START Information provided

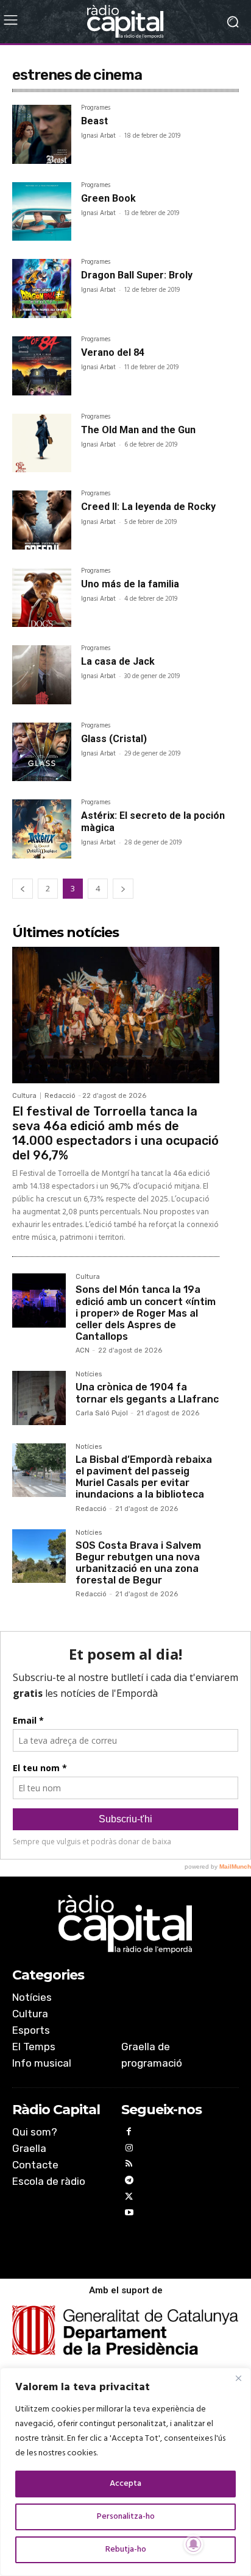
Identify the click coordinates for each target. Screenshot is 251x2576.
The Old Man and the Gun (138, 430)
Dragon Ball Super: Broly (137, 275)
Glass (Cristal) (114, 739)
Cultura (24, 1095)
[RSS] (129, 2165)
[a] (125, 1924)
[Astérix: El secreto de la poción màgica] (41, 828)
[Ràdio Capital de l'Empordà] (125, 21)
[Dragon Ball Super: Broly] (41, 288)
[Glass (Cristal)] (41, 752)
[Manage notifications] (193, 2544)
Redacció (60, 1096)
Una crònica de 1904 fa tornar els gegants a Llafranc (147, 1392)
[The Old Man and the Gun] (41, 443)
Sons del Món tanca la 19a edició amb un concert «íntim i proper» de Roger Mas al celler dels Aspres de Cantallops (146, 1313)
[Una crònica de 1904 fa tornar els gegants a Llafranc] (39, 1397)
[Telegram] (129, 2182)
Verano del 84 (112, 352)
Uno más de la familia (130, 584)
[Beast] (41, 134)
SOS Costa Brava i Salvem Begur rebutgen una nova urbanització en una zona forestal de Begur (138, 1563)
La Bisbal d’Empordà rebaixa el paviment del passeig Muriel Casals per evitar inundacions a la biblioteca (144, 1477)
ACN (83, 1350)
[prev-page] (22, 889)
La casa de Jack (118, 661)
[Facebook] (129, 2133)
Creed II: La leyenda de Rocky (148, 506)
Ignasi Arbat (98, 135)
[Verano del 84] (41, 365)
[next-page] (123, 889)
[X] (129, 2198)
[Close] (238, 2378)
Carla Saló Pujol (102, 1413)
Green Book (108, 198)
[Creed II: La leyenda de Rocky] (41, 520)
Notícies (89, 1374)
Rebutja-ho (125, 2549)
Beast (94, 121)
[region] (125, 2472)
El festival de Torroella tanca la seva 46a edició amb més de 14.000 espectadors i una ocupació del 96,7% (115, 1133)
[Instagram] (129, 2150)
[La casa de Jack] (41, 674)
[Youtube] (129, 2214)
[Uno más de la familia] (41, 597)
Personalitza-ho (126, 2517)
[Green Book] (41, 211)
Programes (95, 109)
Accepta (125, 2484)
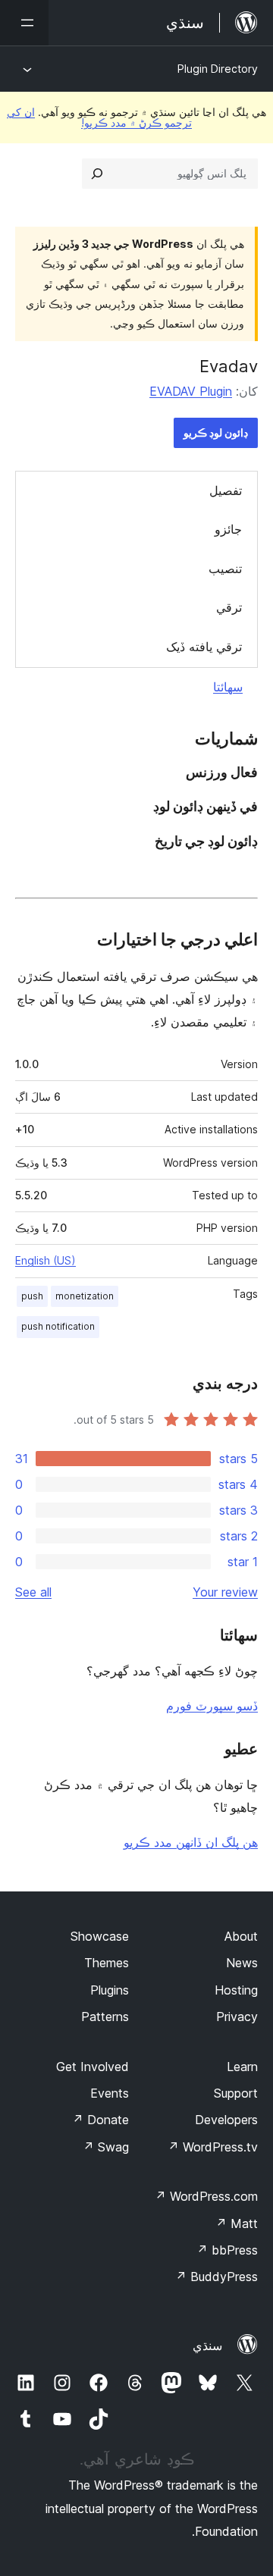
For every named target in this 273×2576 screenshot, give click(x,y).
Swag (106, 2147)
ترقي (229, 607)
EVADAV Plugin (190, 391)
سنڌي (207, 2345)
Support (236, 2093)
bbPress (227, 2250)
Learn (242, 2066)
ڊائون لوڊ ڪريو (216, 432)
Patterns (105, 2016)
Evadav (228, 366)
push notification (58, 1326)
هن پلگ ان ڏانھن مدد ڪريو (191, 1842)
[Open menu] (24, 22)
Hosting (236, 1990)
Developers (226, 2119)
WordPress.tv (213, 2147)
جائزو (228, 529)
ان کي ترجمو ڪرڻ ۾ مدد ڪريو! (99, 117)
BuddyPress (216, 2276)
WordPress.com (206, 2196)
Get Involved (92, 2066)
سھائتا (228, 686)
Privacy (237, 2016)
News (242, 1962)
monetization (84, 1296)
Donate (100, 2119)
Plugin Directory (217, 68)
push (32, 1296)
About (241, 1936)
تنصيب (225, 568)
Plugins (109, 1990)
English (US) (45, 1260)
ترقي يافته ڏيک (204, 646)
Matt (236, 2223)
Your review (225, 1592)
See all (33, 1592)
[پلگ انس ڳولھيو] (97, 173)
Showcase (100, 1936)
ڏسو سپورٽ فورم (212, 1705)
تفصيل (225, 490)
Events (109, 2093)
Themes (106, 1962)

END Information provided
START Information provided

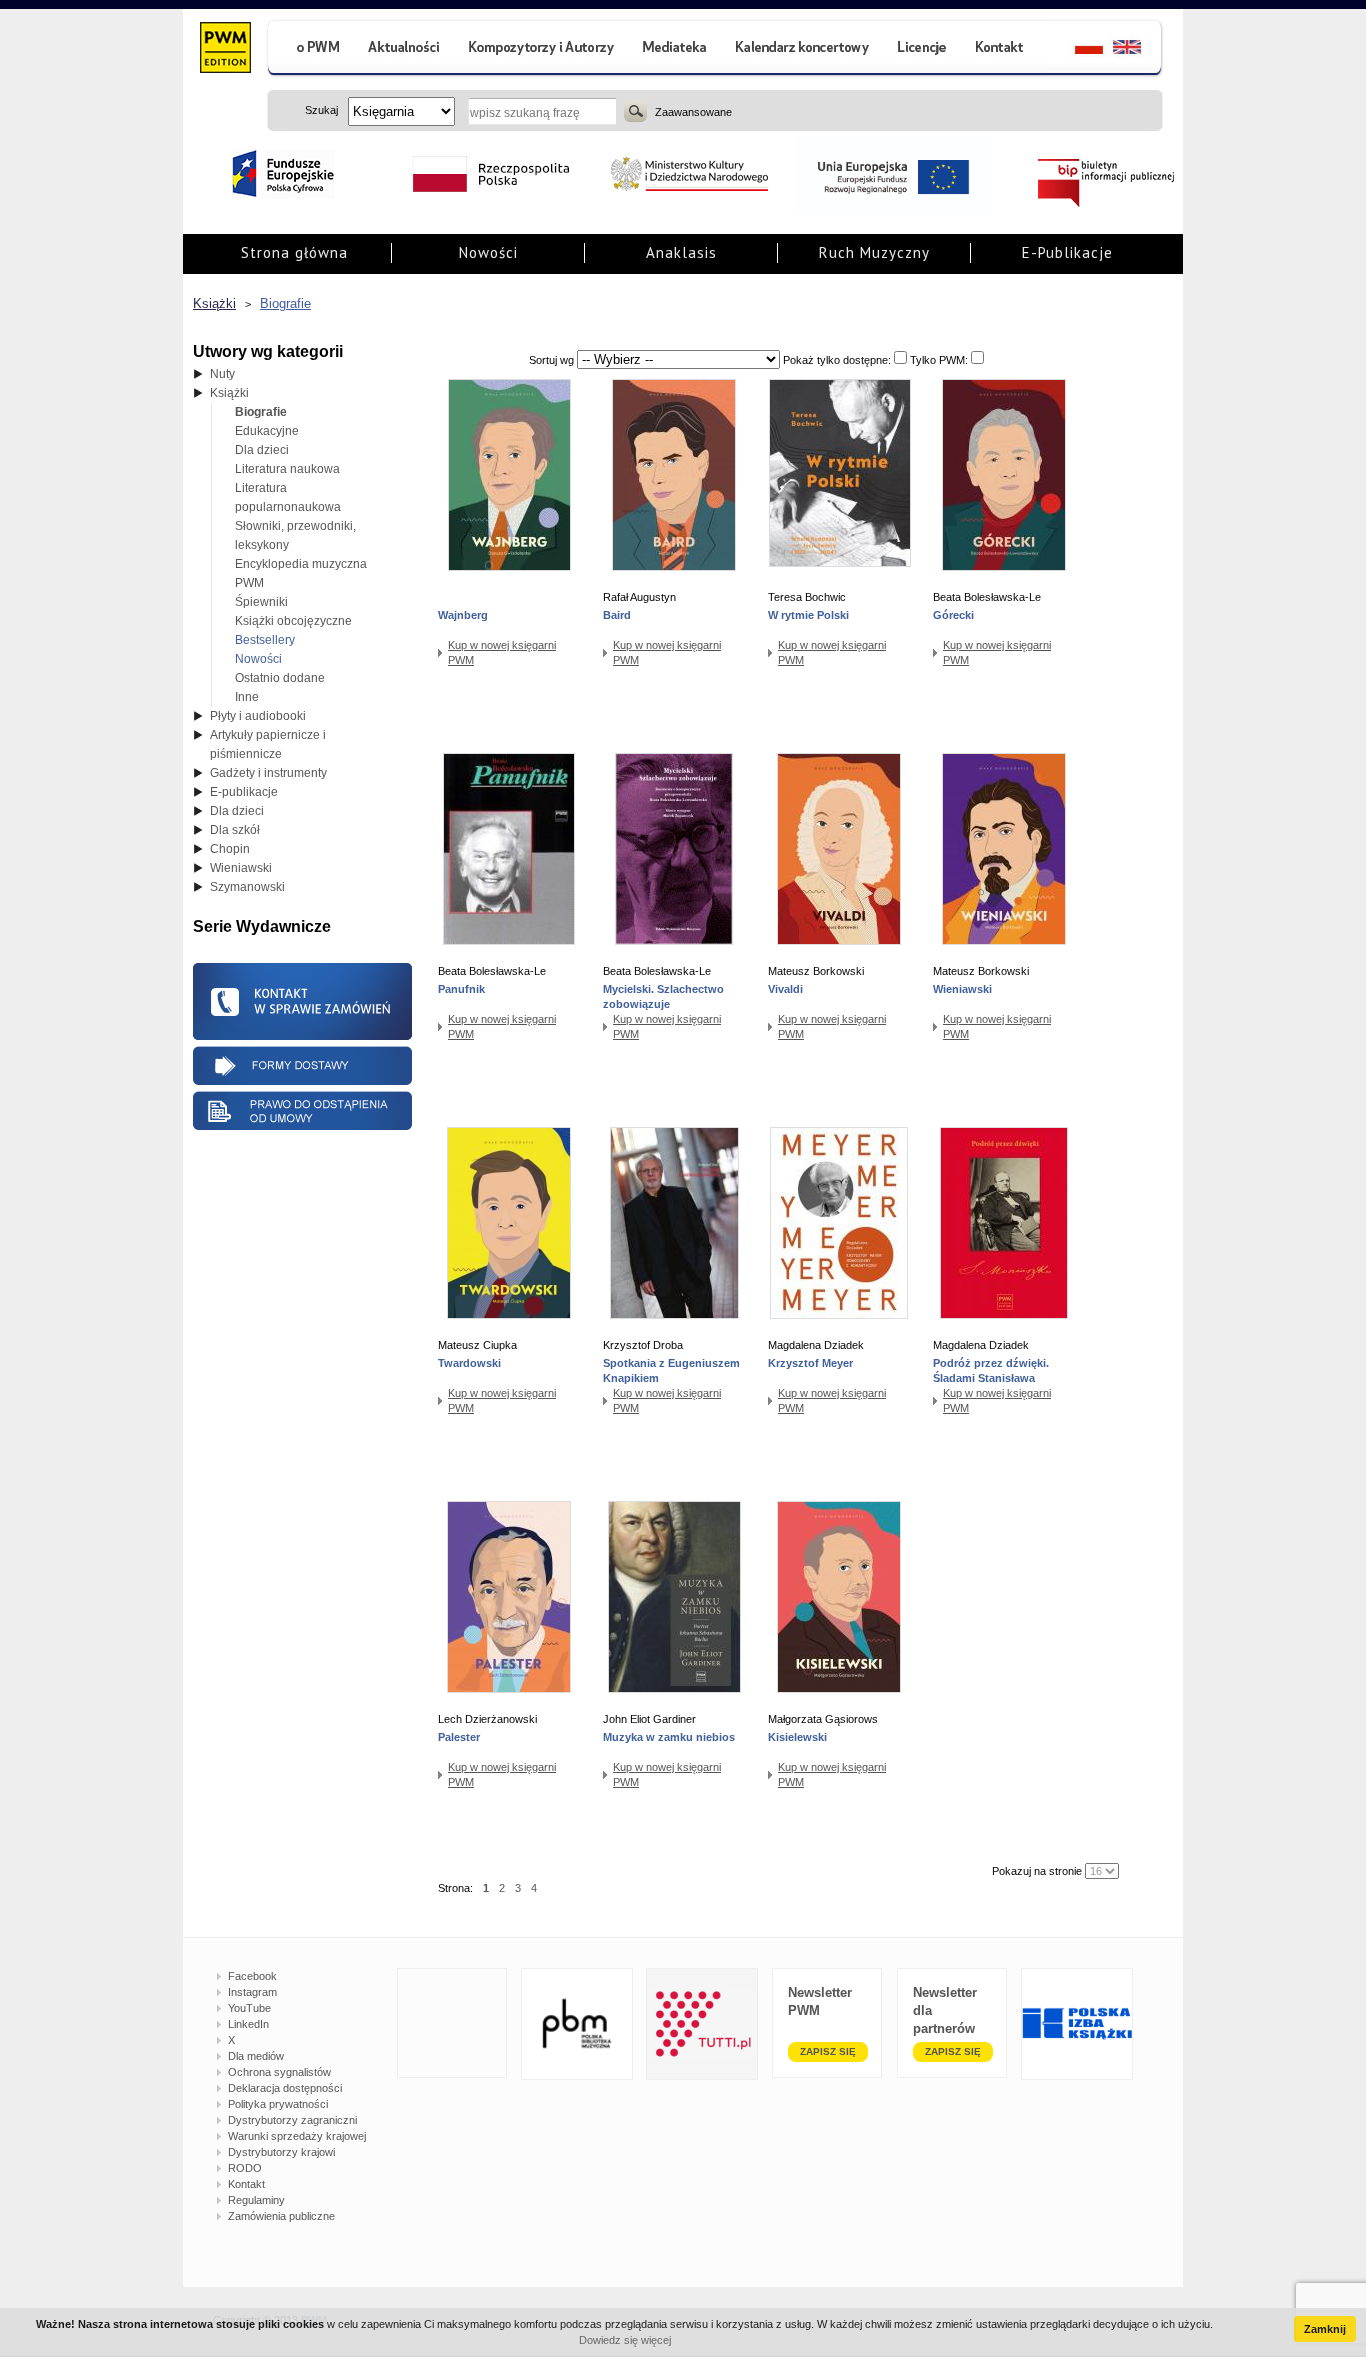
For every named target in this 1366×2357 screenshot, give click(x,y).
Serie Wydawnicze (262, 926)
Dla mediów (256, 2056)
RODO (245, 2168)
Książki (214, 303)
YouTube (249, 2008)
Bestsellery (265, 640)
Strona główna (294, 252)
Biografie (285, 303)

END Information provided

## Directions for this task
Return only the part of the records above that opens with the line containing "WordPress.tv (213, 2147)" and closes with the line containing "push (32, 1296)", ends included.

## The completed task
WordPress.tv (213, 2147)
جائزو (228, 529)
ان کي ترجمو ڪرڻ ۾ مدد ڪريو! (99, 117)
BuddyPress (216, 2276)
WordPress.com (206, 2196)
Get Involved (92, 2066)
سھائتا (228, 686)
Privacy (237, 2016)
News (242, 1962)
monetization (84, 1296)
Donate (100, 2119)
Plugin Directory (217, 68)
push (32, 1296)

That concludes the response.